Reggio Calabria, the capital the of tagma of Calabria, was captured by Robert Guiscard in 1060. At the time, the Byzantines held a few coastal towns in Apulia, including the capital of the catepanate of Italy, Bari. Otranto was besieged and fell in the October 1068; in the same year, the Normans besieged Bari itself and, after defeating the Byzantines in a series of battles in Apulia, and after any attempt of relief had failed, the city surrendered in April 1071, ending the Byzantine presence in southern Italy.
Conquest of the Balkans (1081–1085)
Following their successful conquest of southern Italy, the Normans saw no reason to stop; Byzantium was decaying further still and looked ripe for conquest. When Alexius I Comnenus ascended to the throne of Byzantium, his early emergency reforms, such as requisitioning Church money - a previously unthinkable move - proved too little to stop the Normans.

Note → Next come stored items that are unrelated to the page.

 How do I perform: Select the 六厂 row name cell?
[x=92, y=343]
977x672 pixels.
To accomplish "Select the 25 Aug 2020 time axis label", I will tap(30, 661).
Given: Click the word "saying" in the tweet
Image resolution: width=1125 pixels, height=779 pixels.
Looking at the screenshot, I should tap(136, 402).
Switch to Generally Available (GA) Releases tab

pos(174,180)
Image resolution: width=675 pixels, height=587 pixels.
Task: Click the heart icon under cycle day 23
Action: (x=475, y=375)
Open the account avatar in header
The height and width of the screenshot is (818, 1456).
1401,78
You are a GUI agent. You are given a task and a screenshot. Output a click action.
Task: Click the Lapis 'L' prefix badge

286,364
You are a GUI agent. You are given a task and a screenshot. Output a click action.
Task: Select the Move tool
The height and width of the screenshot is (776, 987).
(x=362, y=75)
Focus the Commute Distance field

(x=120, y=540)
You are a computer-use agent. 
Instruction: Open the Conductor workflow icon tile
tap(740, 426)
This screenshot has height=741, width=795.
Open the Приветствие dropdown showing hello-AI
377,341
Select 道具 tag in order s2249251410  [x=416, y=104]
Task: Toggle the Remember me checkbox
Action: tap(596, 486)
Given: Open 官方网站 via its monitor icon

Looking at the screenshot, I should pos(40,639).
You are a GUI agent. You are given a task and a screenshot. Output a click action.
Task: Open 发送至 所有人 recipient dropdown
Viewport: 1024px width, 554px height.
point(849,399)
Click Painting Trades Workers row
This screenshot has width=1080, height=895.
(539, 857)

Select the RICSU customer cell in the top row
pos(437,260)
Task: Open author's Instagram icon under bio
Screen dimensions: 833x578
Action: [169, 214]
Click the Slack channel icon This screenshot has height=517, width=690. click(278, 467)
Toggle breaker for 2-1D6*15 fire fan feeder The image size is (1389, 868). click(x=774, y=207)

Led by the formidable Robert Guiscard and his son Bohemund, they took Dyrrhachium and Corfu, and laid siege to Larissa in Thessaly (see Battle of Dyrrhachium). Alexios suffered several defeats before being able to strike back with success. He enhanced this by bribing the German king Henry IV with 360,000 gold pieces to attack the Normans in Italy, which forced the Normans to concentrate on their defenses at home in 1083–1084. He also secured the alliance of Henry, Count of Monte Sant'Angelo, who controlled the Gargano Peninsula and dated his charters by Alexios' reign. Henry's allegiance was to be the last example of Byzantine political control on peninsular Italy. The Norman danger ended for the time being with the death of Robert Guiscard in 1085 combined with a Byzantine victory and crucial Venetian aid allowed the Byzantines to retake the Balkans.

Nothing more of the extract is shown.